Florida pulls $2B worth of investments from BlackRock over ESG investment after DeSantis resolution
Florida Chief Financial Officer Jimmy Patronis announced on Thursday that the state’s government would divest $2 billion in investments under management by financial services company BlackRock due to the organization’s strengthening Environment, Social and Governance (ESG) standards.
“Whether stakeholder capitalism, or ESG standards, are being pushed by BlackRock for ideological reasons, or to develop social credit ratings, the effect is to avoid dealing with the messiness of democracy,” wrote Patronis in a statement.

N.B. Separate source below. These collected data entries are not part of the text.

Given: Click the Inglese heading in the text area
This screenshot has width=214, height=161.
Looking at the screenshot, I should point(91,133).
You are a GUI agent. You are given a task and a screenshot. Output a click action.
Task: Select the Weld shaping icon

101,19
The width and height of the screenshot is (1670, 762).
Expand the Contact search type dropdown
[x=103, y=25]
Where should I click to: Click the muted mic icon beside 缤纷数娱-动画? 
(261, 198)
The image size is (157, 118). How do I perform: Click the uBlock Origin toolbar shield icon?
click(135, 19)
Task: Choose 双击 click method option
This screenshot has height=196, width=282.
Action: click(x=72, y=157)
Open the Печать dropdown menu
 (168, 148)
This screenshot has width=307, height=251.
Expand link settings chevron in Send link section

“I think it’s undemocratic of major asset managers to use their power to influence societal outcomes.”
Florida Gov. Ron DeSantis in August pushed through a resolution calling for the state to stop investing with ESG due to their “ideological agenda.”
BlackRock CEO Larry Fink released an open letter in January outlining the company’s increasing support for “stakeholder capitalism,” where the asset manager is able to choose clients in a socially conscious manner.

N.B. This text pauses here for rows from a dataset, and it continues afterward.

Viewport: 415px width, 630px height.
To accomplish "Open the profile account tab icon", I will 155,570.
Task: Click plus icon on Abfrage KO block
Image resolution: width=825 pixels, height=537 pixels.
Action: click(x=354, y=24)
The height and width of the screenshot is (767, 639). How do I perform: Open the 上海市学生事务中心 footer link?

“Stakeholder capitalism is not about politics. It is not a social or ideological agenda. It is not ‘woke,’” Fink claimed in his letter.

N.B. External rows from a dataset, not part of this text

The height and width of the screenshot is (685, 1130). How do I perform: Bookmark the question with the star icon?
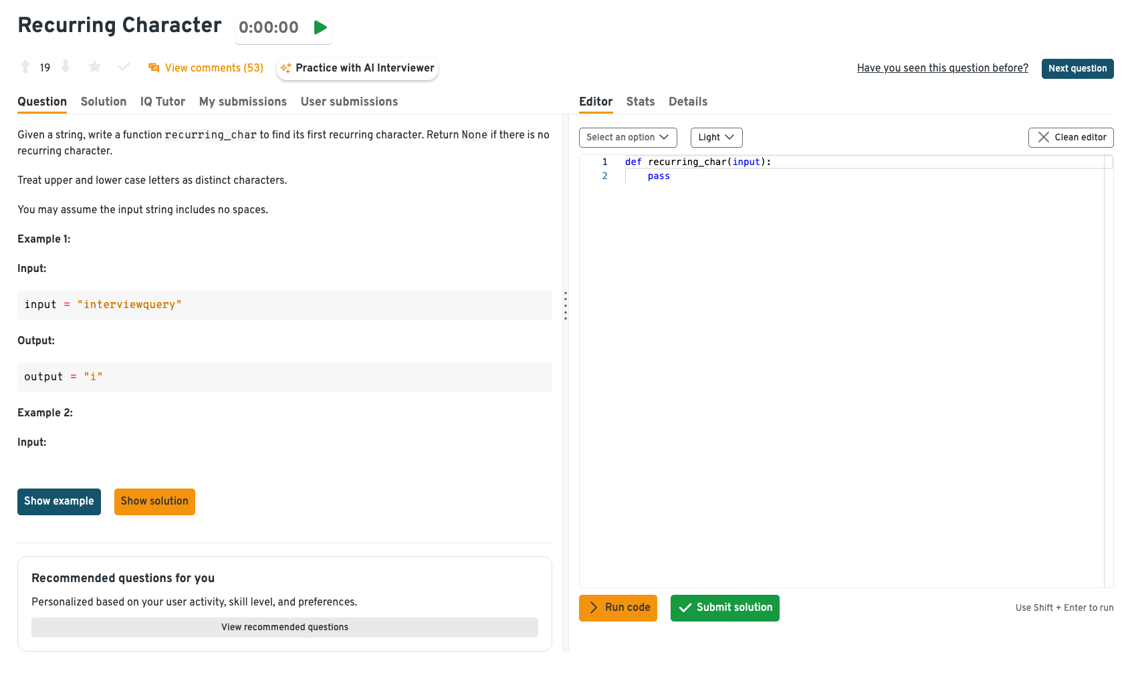pyautogui.click(x=95, y=67)
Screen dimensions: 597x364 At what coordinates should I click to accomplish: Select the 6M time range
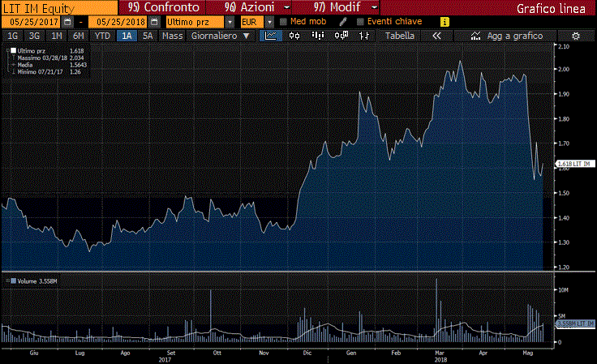pos(78,36)
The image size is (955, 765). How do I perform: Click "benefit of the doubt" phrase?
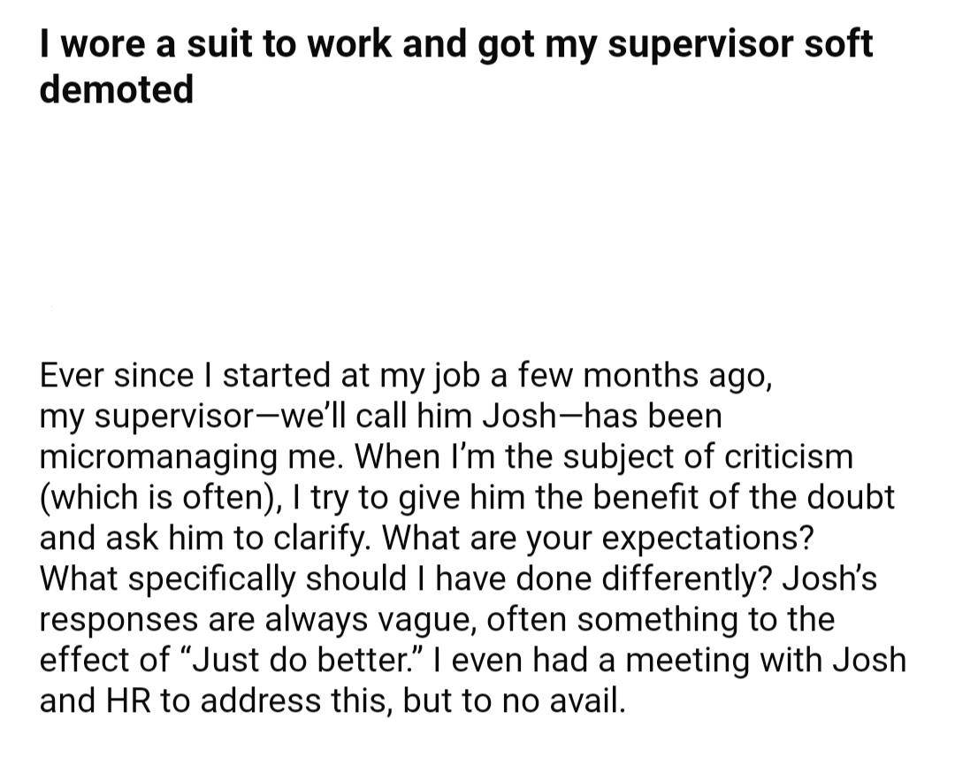pos(743,497)
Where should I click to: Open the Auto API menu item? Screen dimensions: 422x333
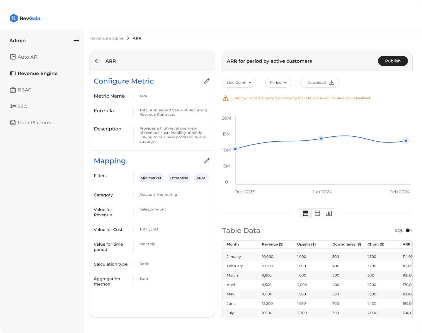click(25, 57)

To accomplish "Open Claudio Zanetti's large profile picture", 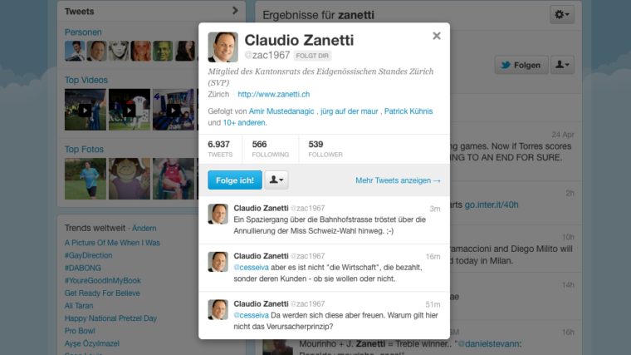I will pyautogui.click(x=223, y=47).
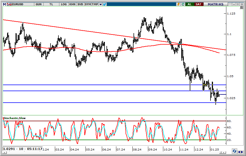This screenshot has height=156, width=246.
Task: Click the green refresh C icon
Action: point(183,4)
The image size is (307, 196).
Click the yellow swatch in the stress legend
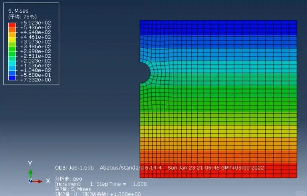12,40
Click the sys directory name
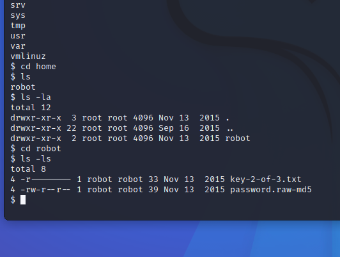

The billionaire businessman is especially pushing environmental sustainability among its clients, announcing in his letter that BlackRock would require companies to set “short-, medium-, and long-term targets for greenhouse gas reductions.”
The Florida State Treasury will fully divest from BlackRock’s management by the beginning of 2023, according to Patronis.
Florida’s custody bank is currently freezing $1.43 billion in long-term securities that was managed by BlackRock and shifting management of $600 million in short-term overnight investments associated with the state’s Treasury Investment Pool.
The Treasury Investment Pool oversees the investment of Florida’s general revenue and trust funds as well as the funds of state-linked organizations including universities and government foundations.
“As major banking institutions and economists predict a recession in the coming year, and as the Fed increases interest rates to combat the inflation crisis, I need partners within the financial services industry who are as committed to the bottom line as we are,” said Patronis on Thursday, adding that he doesn’t “trust BlackRock’s ability to deliver.”
He criticized Fink’s use of ESG standards “to help police who should, and who should not gain access to capital.”
“Using our cash…to fund BlackRock’s social-engineering project isn’t something Florida ever signed up for,” added the CFO.